Ariosto cita i volterrani

Nell’Orlando Furioso il poeta ricorda Tommaso Inghirami e Mario Maffei, conosciuti rispettivamente come Fedra o Fedro e il Volterrano

Ludovico Ariosto

Fatti documentati ed episodi fantastici, figure storiche e personaggi magici, luoghi reali e ambienti immaginari, legame con la tradizione letteraria e sperimentalismo avanguardistico. Nell’universo ariostesco, coesistono, in perfetto equilibrio, elementi contrastanti ed eterogenei che, nonostante gli intrecci dedalici, danno vita a un’opera perfettamente organica e armonica e contribuiscono a rendere il poema un caposaldo della nostra cultura.

L’attenzione alla lingua e allo stile contribuiscono alla grandezza del lavoro, costruito su figure in continuo movimento e in viaggio attraverso lo spazio, il tempo e la loro interiorità.
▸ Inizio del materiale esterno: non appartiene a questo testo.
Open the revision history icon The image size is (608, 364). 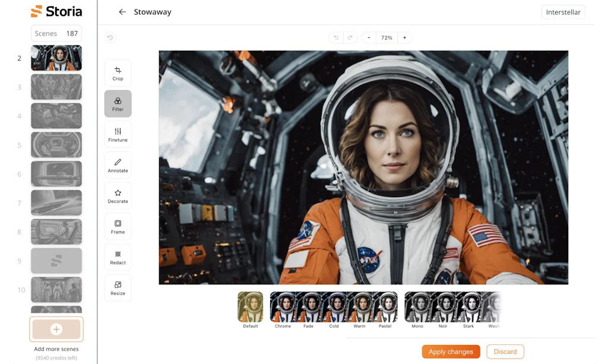pos(110,37)
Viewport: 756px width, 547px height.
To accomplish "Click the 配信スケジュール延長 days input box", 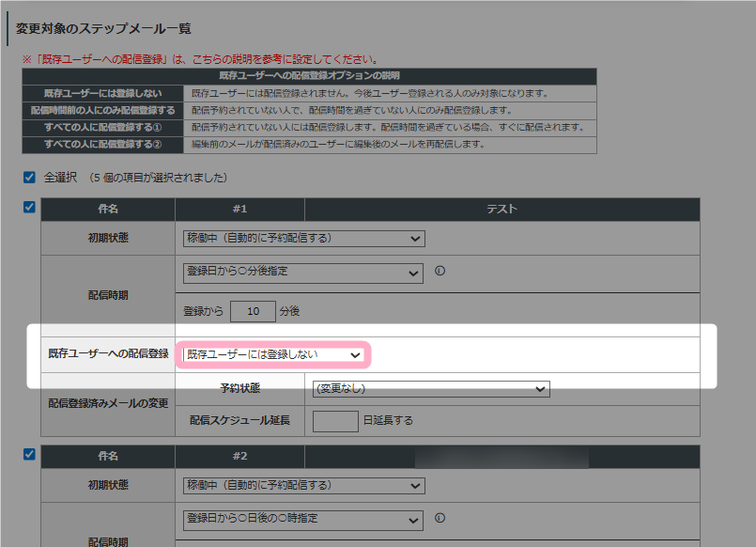I will point(335,420).
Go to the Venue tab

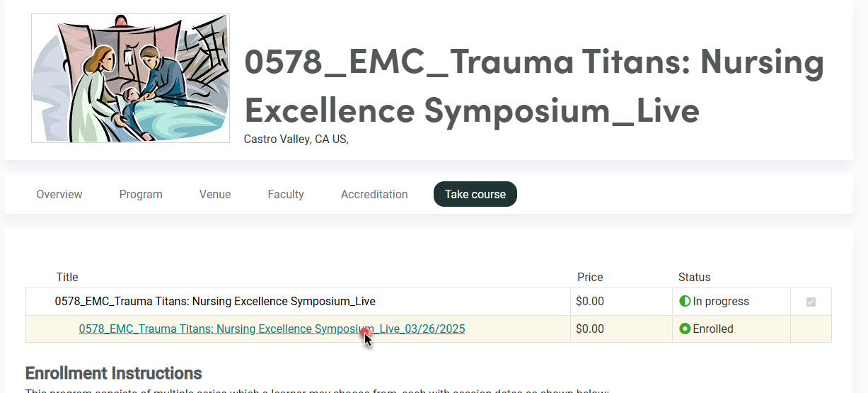(215, 194)
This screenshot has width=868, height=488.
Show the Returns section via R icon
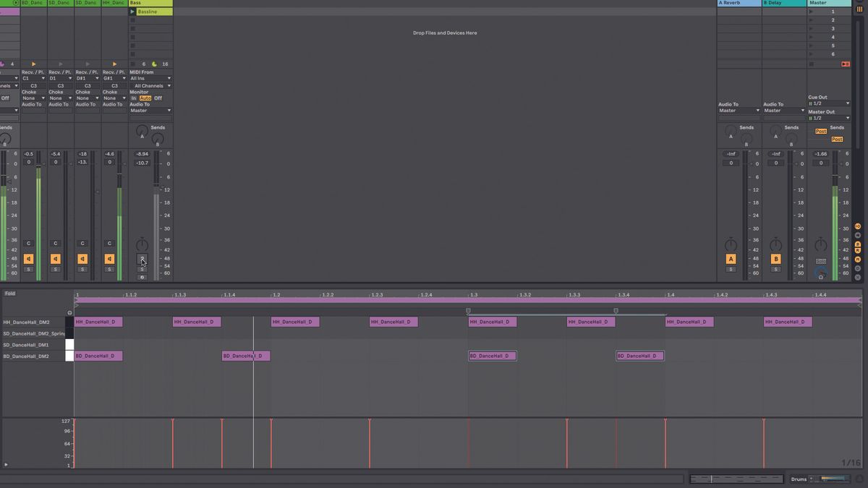(x=858, y=249)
Dall’unione labirintica tra storiografia e speculazione fantasiosa nascono, così, particolari forme di convivenze narrative. Coppie di fatto ante litteram che, come quella di Orlando e Angelica, hanno dato vita a amori letterari secolari e indissolubili, anche se travagliati e spesso a senso unico.

Difficile, però, pensare che, assieme a Rinaldo, Carlo Magno e Astolfo, nella galleria dei personaggi dell’Orlando Furioso, potessero essere citati anche due volterrani.

Nell’ultimo canto, presente nell’edizione del 1532, del poema cavalleresco, infatti, il poeta ricorda Tommaso Inghirami e Mario Maffei, conosciuti rispettivamente come Fedra o Fedro e il Volterrano: “Ecco Alessandro il mio Signor Farnese:/ oh dotta compagnia che seco mena!/ Fedro, Capella, Porzio, il bolognese/ Filippo, il Volterano, il Madalena./ Blosio, Pierio, il Vida cremonese/ d’alta facondia inessicabil vena,/ E Lascari e Mussurro e Navagero/ E Andrea Morone e il monaco Severo.” In questi versi della XIII ottava del XLVI canto, Ariosto elenca gli intellettuali più importanti del suo tempo. Tra questi anche i due studiosi volterrani, raffinati per formazione e complessità.